Knowledge Compilation meets Uniform Sampling

May 3, 2019 5 min read

This blogpost is based on our paper that got published in the procedings of International Conference on Logic for Programming, Artificial Intelligence and Reasoning (LPAR), 2018. The code is available here. The primary contribution of this work is marrying knowledge compilation with uniform sampling to design a new uniform sampler KUS. The main result is that KUS is able to solve more number of benchmarks than existing state-of-the-art uniform and almost-uniform samplers beating them by orders of magnitude in terms of runtime: alt text

Uniform Sampling

*** Given a boolean formula $F$, the idea of Uniform Sampling is to generate samples from the set of solutions of $F$ called $R_F$ using a generator $\mathcal{G}$ that guarantees: $$\forall y \in R_F, \mathsf{Pr}\left[\mathcal{G}(F) = y\right] = \frac{1}{|R_F|},$$ Uniform sampling is a fundamental problem in computer science with wide range of applications ranging from bayesian analysis to software engineering and programming languages. Jerrum, Valiant, and Vazirani observed deep relationship between model counting and uniform sampling. In particular, they showed that given access to an exact model counter, one could design a uniform generator which requires only polynomially many queries to the exact model counter. On the other hand, knowledge compilation has been emerged as a vital task wherein a logical theory is compiled into a form that allows performing probabilistic inference in polynomial time. It is well known that there is a deep connection between probabilistic inference and model counting. In this context, one wonders if the recent advances in knowledge compilation can be harnessed to design a scalable uniform sampler. The primary contribution of this work is marrying knowledge compilation with uniform sampling to design a new algorithm, KUS, that performs uniform sampling, outperforming current state-of-the-art approximately uniform and uniform samplers.

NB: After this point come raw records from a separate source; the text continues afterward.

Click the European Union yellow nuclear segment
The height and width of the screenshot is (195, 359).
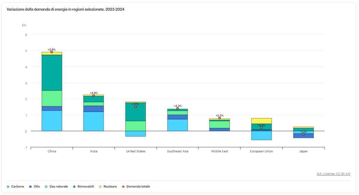click(x=261, y=121)
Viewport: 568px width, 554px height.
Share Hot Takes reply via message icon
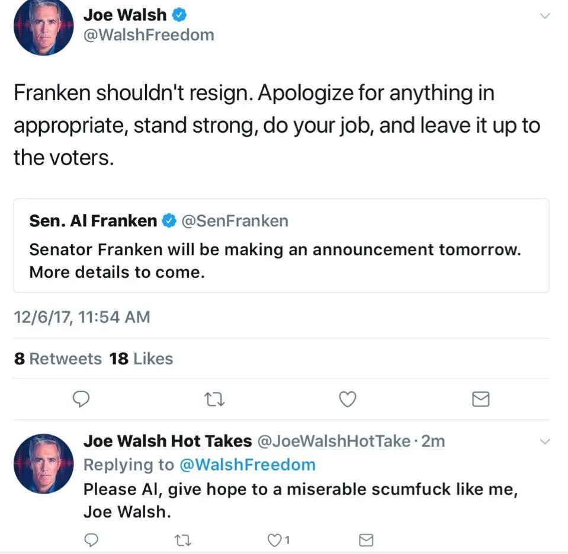pos(367,539)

Knowledge Compilation and d-DNNF representation

*** To deal with computational intractability of probabilistic reasoning, knowledge compilation seeks to compile a knowledge base, often represented as a propositional formula in CNF, to a target language. Thereafter, probabilistic reasoning tasks, which are often expressed as sequence of queries, are performed by querying the knowledge base in the target language. Deterministic Decomposable Negation Normal Form (d-DNNF) have emerged as a central target language in knowledge compilation community since several probabilistic reasoning tasks such as probabilistic inference, maximum a posteriori (MAP) can be answered in polynomial time in the size of d-DNNF. A boolean formula in Negation Normal Form (NNF) is said to be in d-DNNF if it satisfes the following properties:

Deterministic: We refer to an NNF as deterministic if the operands of OR in all wellformed Boolean formula in the NNF are mutually inconsistent.
Decomposable: We refer to an NNF as decomposable if the operands of AND in all wellformed Boolean formula in the NNF are expressed in a mutually disjoint set of variables.

![alt_text](ddnnf.png)

d-DNNF of a boolean formula $F$ represent the set of satisfying assignment $R_F$

The algorithm

*** The central idea behind KUS is to first employ the state-of-the-art knowledge compilation approaches to compile a given CNF formula into d-DNNF form, and then performing only two passes over the d-DNNF representation to generate as many identically and independently distributed samples as specified by the user denoted by $s$. ![alt_text](kus.png)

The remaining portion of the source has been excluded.